I think that as a nation-state, we are going through our teenage years and dealing with the growing pains of finding an identity in a globalized world. As a relatively young country, we are not quite sure how we should treat one another and how to function cooperatively/efficiently. At the same time we curse socialized medicine, we drive on socialized roads, attend socialized schools, feel protected by a socialized police and fire force, turn on socialized electricity, drink from a socialized water supply, eat foods regulated by a socialized agency and retire on social security. There is nothing in our lives that is untouched by our government in some way but we still struggle with our relationship. To me, framing the debate of “What should we do next?” as a matter of “More v. Less” is not taking into account the fact that we still have yet to work out who we are and how we should treat one another. The argument surrounding social programs is laced with ideologies – cultural, economic, legal, educational, religious, familial, political. These ideologies all function to answer the questions facing a country trying to find its identity, stated as concisely as “Who are we?” My definition of ‘American’ – and what civil liberties/rights/equity this title and privilege entails – is a lot larger than those people/ideologies that oppose social programs.
I was talking to a friend of mine the other day who is Republican and we got on this topic of more v. less government by way of the Tea Party. The intentions of the Tea Party have been exhaustively discussed on this forum so I won’t go into that but rather I would like to look at the Republican model of government. First, the Republican platform is not against big government – that is a myth. I recognize that there are factions within the Republican Party or near to the Republican Party, including the Tea Party and Libertarians.

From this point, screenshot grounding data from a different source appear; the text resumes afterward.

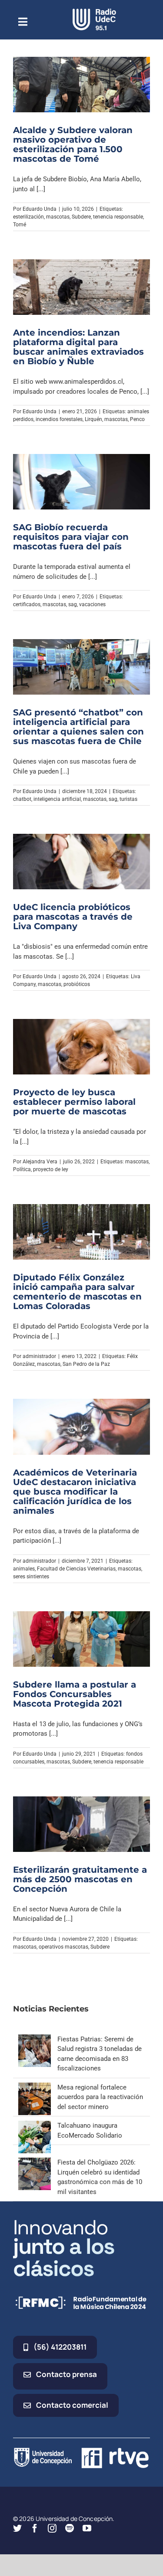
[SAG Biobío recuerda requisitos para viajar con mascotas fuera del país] (81, 481)
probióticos (76, 984)
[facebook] (34, 2528)
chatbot (22, 799)
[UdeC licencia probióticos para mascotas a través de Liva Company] (81, 861)
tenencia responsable (118, 217)
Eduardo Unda (40, 209)
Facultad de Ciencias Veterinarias (76, 1569)
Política (22, 1169)
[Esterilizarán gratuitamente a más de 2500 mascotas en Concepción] (81, 1824)
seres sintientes (31, 1577)
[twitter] (17, 2528)
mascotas (58, 217)
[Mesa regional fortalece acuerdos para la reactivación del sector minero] (34, 2087)
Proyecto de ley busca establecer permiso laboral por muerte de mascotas (74, 1102)
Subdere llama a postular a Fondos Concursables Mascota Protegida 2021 (74, 1694)
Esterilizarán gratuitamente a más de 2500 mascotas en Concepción (80, 1879)
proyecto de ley (50, 1169)
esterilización (28, 217)
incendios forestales (59, 419)
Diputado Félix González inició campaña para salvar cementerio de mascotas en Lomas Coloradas (77, 1291)
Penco (137, 419)
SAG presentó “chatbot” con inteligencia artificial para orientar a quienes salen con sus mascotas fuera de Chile (78, 726)
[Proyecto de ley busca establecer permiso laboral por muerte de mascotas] (81, 1046)
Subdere (81, 217)
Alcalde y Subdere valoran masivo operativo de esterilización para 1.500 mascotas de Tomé (73, 144)
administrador (39, 1356)
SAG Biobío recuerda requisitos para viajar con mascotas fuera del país (71, 537)
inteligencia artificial (57, 799)
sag (72, 604)
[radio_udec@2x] (94, 12)
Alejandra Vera (40, 1162)
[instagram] (52, 2528)
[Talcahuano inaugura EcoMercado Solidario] (34, 2125)
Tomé (19, 225)
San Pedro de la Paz (86, 1364)
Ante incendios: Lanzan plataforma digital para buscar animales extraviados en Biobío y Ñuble (78, 346)
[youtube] (87, 2528)
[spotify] (69, 2528)
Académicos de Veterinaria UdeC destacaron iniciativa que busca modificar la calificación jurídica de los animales (75, 1491)
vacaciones (92, 604)
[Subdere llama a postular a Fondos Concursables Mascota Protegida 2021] (81, 1639)
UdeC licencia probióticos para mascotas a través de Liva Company (73, 916)
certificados (26, 604)
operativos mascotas (63, 1947)
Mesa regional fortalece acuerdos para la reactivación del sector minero (100, 2097)
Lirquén (93, 419)
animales (24, 1569)
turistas (128, 799)
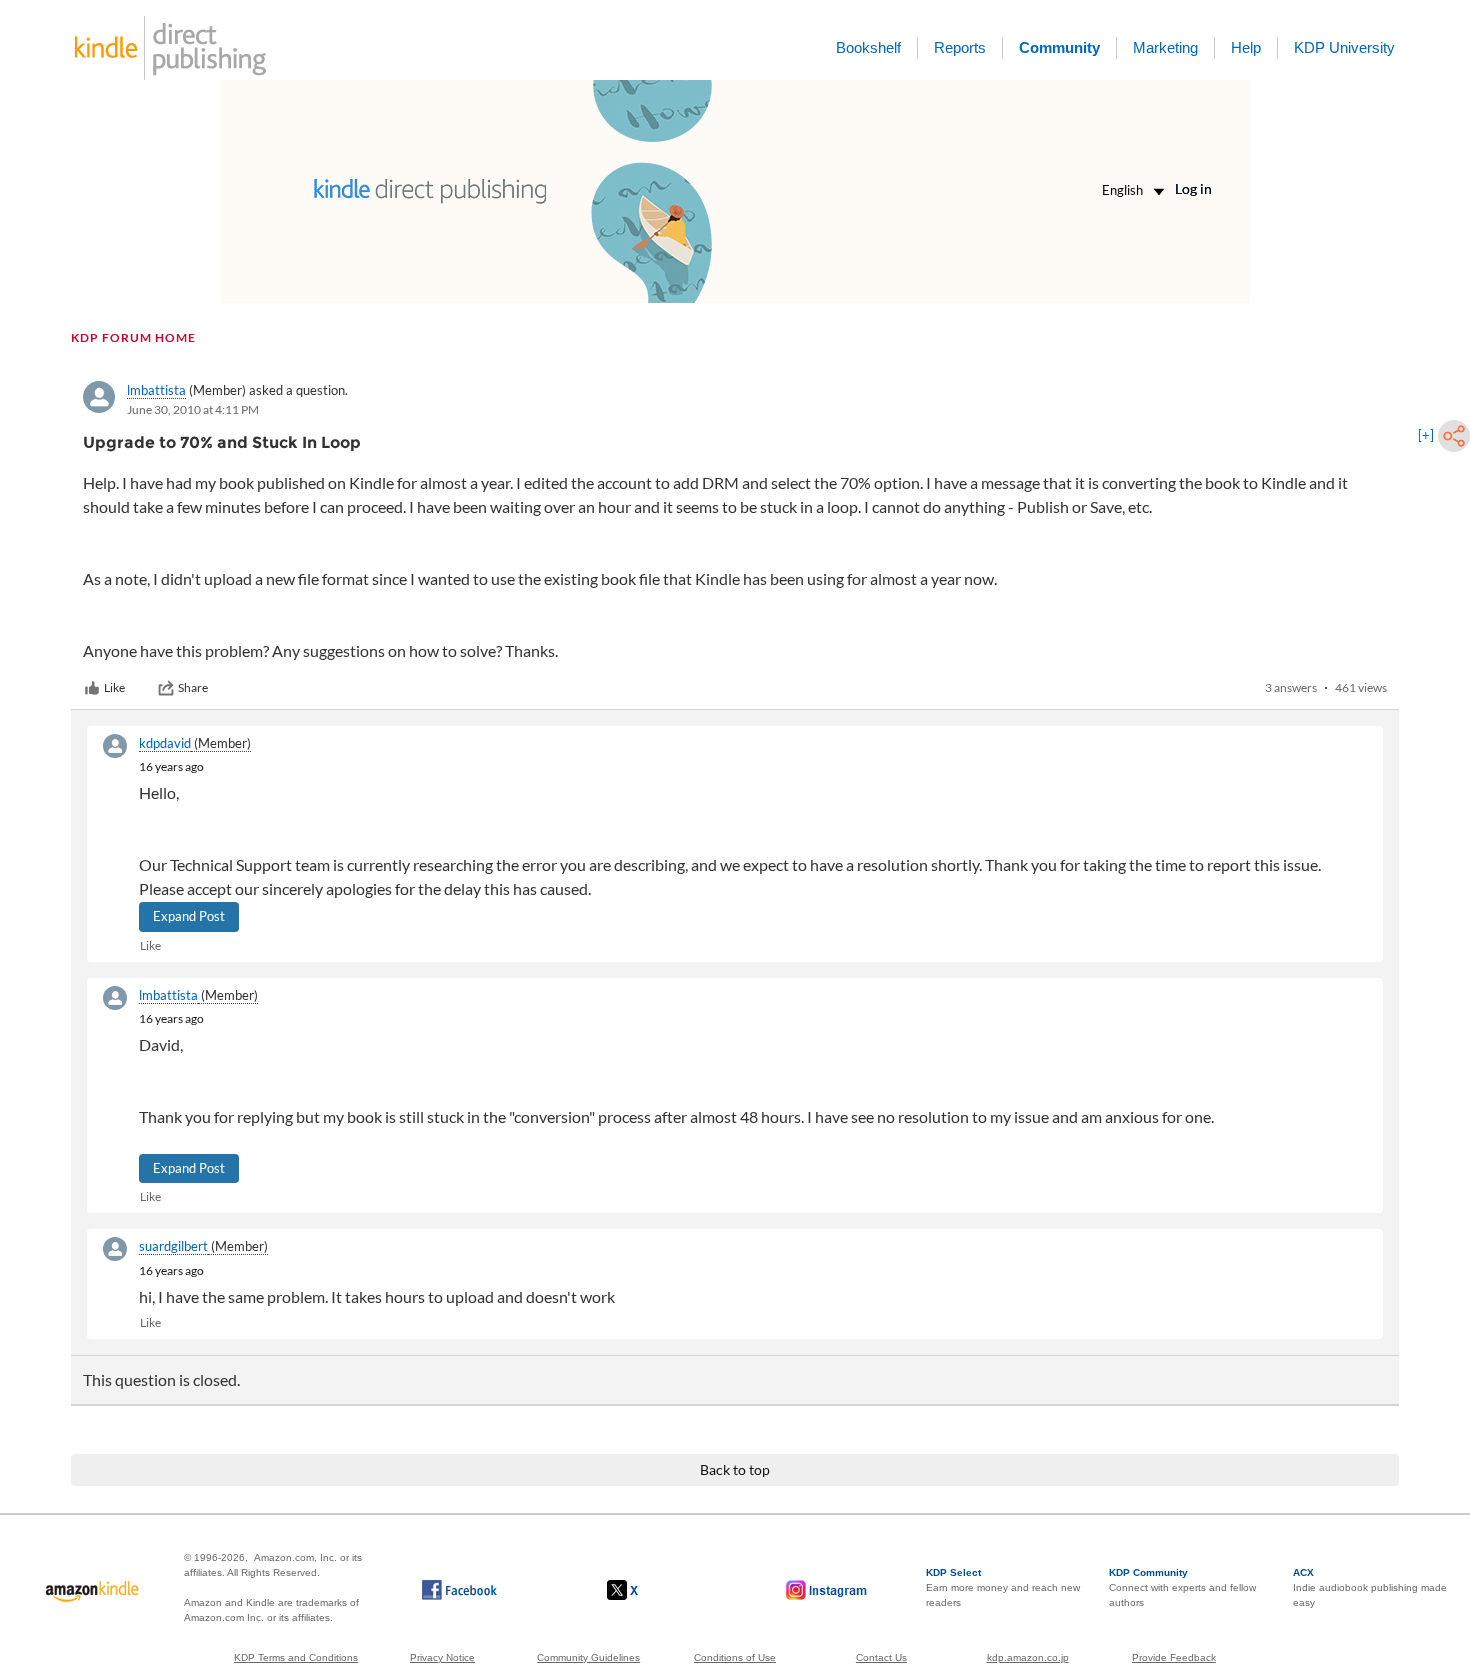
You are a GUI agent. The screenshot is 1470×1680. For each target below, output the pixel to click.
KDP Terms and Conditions (296, 1657)
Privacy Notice (442, 1657)
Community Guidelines (588, 1657)
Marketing (1165, 47)
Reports (960, 47)
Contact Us (881, 1657)
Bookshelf (868, 47)
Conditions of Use (735, 1657)
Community (1059, 47)
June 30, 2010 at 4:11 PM (193, 409)
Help (1246, 47)
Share (193, 687)
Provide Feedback (1174, 1657)
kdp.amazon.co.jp (1028, 1657)
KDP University (1344, 47)
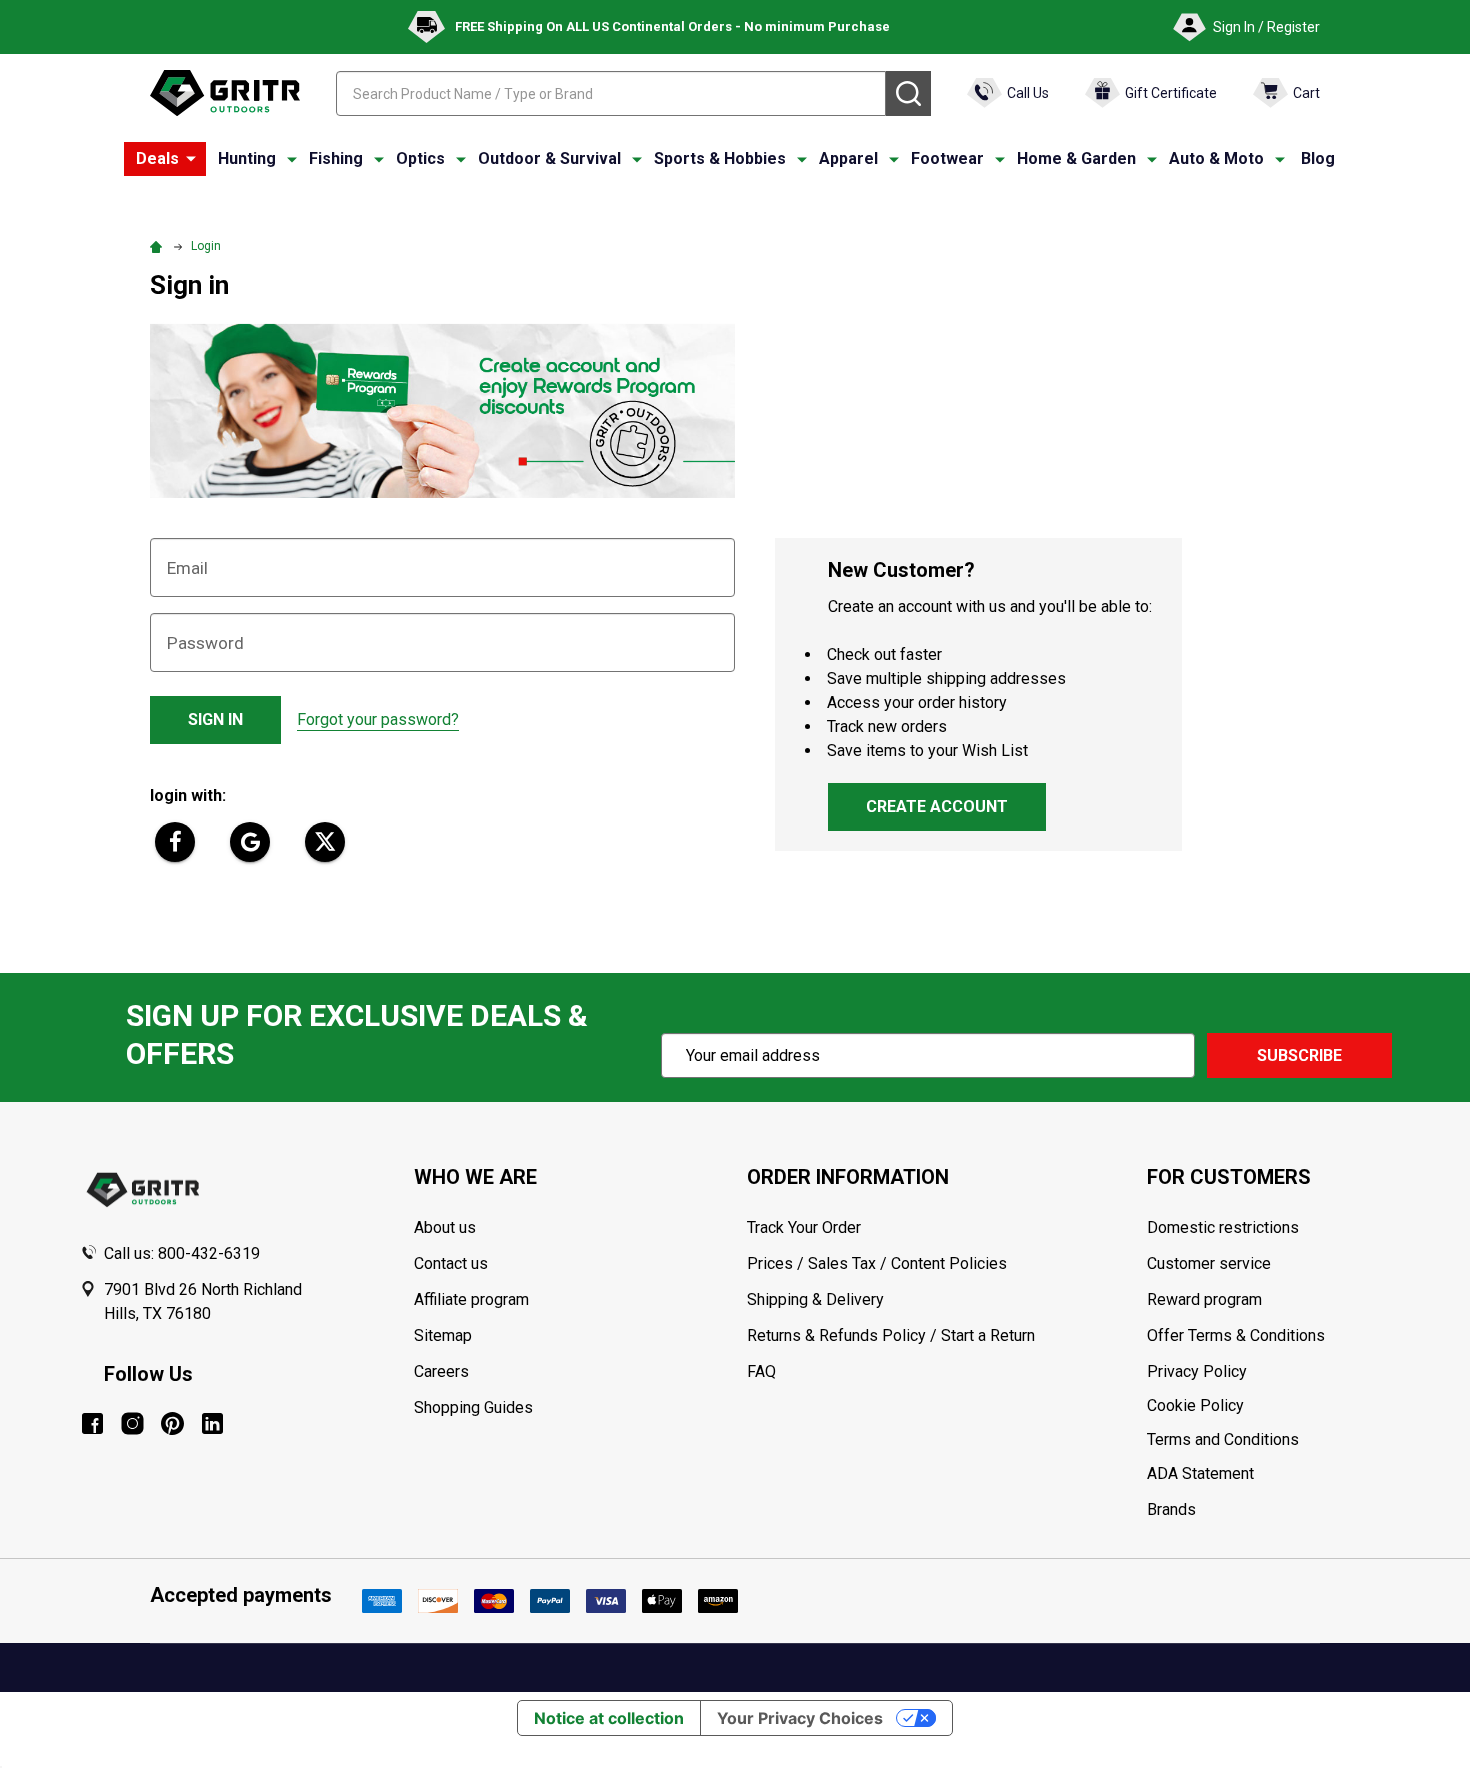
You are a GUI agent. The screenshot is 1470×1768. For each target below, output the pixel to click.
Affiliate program (471, 1299)
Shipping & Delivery (815, 1299)
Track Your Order (804, 1227)
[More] (191, 159)
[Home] (159, 246)
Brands (1171, 1509)
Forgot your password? (378, 719)
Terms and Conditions (1268, 1440)
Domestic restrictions (1223, 1227)
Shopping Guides (473, 1407)
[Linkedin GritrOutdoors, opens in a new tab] (212, 1423)
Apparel (848, 158)
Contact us (451, 1263)
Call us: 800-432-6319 (182, 1253)
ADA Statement (1200, 1473)
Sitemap (443, 1335)
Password (205, 643)
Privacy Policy (1268, 1372)
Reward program (1204, 1299)
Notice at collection (609, 1718)
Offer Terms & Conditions (1236, 1335)
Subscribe (1299, 1055)
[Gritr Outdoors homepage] (225, 93)
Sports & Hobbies (720, 158)
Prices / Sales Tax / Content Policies (877, 1263)
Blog (1318, 158)
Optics (420, 158)
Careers (441, 1371)
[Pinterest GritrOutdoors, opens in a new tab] (172, 1423)
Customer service (1209, 1263)
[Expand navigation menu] (292, 159)
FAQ (761, 1371)
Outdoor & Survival (549, 158)
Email (187, 568)
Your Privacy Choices (800, 1718)
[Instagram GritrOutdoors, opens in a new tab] (132, 1423)
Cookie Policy (1268, 1406)
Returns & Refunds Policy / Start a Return (891, 1335)
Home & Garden (1076, 158)
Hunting (247, 158)
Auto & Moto (1216, 158)
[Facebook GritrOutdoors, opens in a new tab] (92, 1423)
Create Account (937, 806)
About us (445, 1227)
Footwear (947, 158)
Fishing (336, 158)
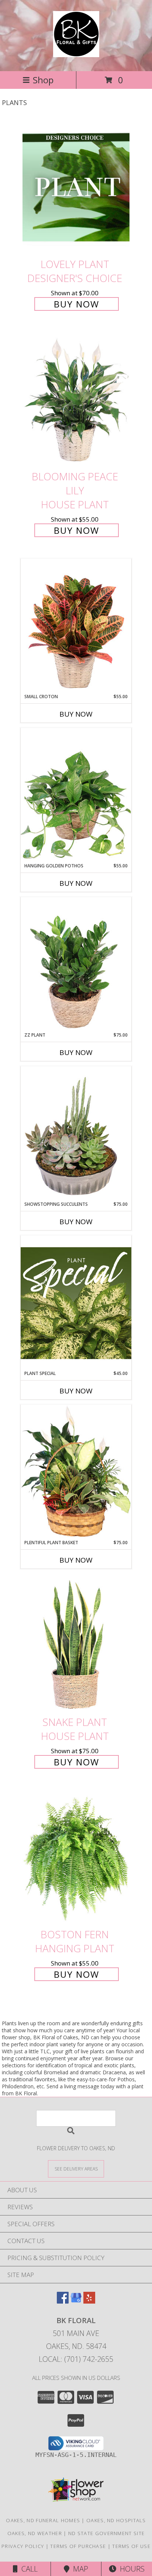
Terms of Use (131, 2546)
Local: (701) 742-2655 (76, 2359)
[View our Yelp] (89, 2301)
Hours (130, 2569)
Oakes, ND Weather (34, 2533)
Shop (43, 80)
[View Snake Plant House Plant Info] (76, 1645)
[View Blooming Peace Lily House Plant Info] (76, 399)
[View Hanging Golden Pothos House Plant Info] (76, 795)
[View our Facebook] (63, 2301)
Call (28, 2569)
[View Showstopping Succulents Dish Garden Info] (76, 1133)
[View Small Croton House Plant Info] (76, 626)
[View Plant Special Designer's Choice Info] (76, 1303)
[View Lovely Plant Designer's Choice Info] (76, 187)
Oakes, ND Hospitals (116, 2520)
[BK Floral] (76, 53)
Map (78, 2569)
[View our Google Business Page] (76, 2301)
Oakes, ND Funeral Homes (43, 2520)
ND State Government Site (106, 2533)
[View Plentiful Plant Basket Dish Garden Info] (76, 1472)
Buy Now (76, 304)
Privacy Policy (22, 2546)
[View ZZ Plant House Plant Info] (76, 964)
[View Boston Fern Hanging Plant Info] (76, 1857)
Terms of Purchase (78, 2546)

I would, however, opine – as evidenced by a long track record – that Republicans, as my friend put it, “prefer a big government that intervenes on their behalf, rather than for the poor and working class of this country” (her emphasis added). Are the poor and working class not a part of this country? Has our nation not been built on the backs of these people?
We are a nation that champions capitalism, an economic AND ideological model that requires a cheap labor force. At the same moment we cut social programs that support the working class, we go to Wal-Mart to buy the goods that these people made. In Michigan, Governor Snyder too has championed the ideologies of capitalism and less government but has put together a budget proposal consisting of eerily similar contradictions. In FY2011-2012, Snyder proposes a tax hike for seniors, those in the lower income tax bracket and those who wish to make a tax-deductable contribution to universities to the tune of $1.7 billion. Snyder, in the same year, has proposed a measure that would give $1.8 billion to corporations/businesses in the form of tax breaks. Under the pretext of an economic recession and the need for more businesses in Michigan, Snyder, I feel/fear, exemplifies what I have outlined above. Our budget choices reflect our priorities and our priorities reflect ideologies and, ultimately, answers the question of "Who are we?" I don't want to be Snyder's Michigan.